### REQUIREMENT
Nothing but the lines from the one containing "Register (870, 34)" to the end of the data should be returned, each exactly as written.

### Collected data
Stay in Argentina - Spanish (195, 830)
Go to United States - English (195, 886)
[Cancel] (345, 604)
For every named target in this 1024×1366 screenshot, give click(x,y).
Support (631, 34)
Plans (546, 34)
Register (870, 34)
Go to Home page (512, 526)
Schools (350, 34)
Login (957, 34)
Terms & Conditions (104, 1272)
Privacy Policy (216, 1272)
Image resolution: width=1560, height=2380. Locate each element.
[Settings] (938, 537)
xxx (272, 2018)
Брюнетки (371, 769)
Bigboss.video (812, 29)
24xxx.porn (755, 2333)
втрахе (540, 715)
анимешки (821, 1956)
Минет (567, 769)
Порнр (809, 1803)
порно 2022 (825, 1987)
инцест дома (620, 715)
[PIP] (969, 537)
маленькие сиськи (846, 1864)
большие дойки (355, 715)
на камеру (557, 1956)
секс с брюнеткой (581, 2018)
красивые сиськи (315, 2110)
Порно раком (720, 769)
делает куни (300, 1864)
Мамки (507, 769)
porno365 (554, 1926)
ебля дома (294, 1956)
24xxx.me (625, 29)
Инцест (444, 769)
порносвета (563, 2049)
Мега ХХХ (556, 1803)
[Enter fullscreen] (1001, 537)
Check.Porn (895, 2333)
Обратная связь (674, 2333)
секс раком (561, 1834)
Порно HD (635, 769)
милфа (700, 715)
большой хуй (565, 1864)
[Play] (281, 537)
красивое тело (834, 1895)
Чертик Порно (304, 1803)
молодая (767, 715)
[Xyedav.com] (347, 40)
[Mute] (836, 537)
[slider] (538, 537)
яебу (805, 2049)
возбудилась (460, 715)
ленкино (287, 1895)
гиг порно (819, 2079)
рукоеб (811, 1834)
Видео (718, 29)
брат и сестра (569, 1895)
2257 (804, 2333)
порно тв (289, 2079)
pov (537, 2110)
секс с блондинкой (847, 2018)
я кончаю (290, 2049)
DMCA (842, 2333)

### RESPONSE TO THE TASK
Register (870, 34)
Go to Home page (512, 526)
Schools (350, 34)
Login (957, 34)
Terms & Conditions (104, 1272)
Privacy Policy (216, 1272)
Image resolution: width=1560, height=2380. Locate each element.
[Settings] (938, 537)
xxx (272, 2018)
Брюнетки (371, 769)
Bigboss.video (812, 29)
24xxx.porn (755, 2333)
втрахе (540, 715)
анимешки (821, 1956)
Минет (567, 769)
Порнр (809, 1803)
порно 2022 (825, 1987)
инцест дома (620, 715)
[PIP] (969, 537)
маленькие сиськи (846, 1864)
большие дойки (355, 715)
на камеру (557, 1956)
секс с брюнеткой (581, 2018)
красивые сиськи (315, 2110)
Порно раком (720, 769)
делает куни (300, 1864)
Мамки (507, 769)
porno365 (554, 1926)
ебля дома (294, 1956)
24xxx.me (625, 29)
Инцест (444, 769)
порносвета (563, 2049)
Мега ХХХ (556, 1803)
[Enter fullscreen] (1001, 537)
Check.Porn (895, 2333)
Обратная связь (674, 2333)
секс раком (561, 1834)
Порно HD (635, 769)
милфа (700, 715)
большой хуй (565, 1864)
[Play] (281, 537)
красивое тело (834, 1895)
Чертик Порно (304, 1803)
молодая (767, 715)
[Xyedav.com] (347, 40)
[Mute] (836, 537)
[slider] (538, 537)
яебу (805, 2049)
возбудилась (460, 715)
ленкино (287, 1895)
гиг порно (819, 2079)
рукоеб (811, 1834)
Видео (718, 29)
брат и сестра (569, 1895)
2257 (804, 2333)
порно тв (289, 2079)
pov (537, 2110)
секс с блондинкой (847, 2018)
я кончаю (290, 2049)
DMCA (842, 2333)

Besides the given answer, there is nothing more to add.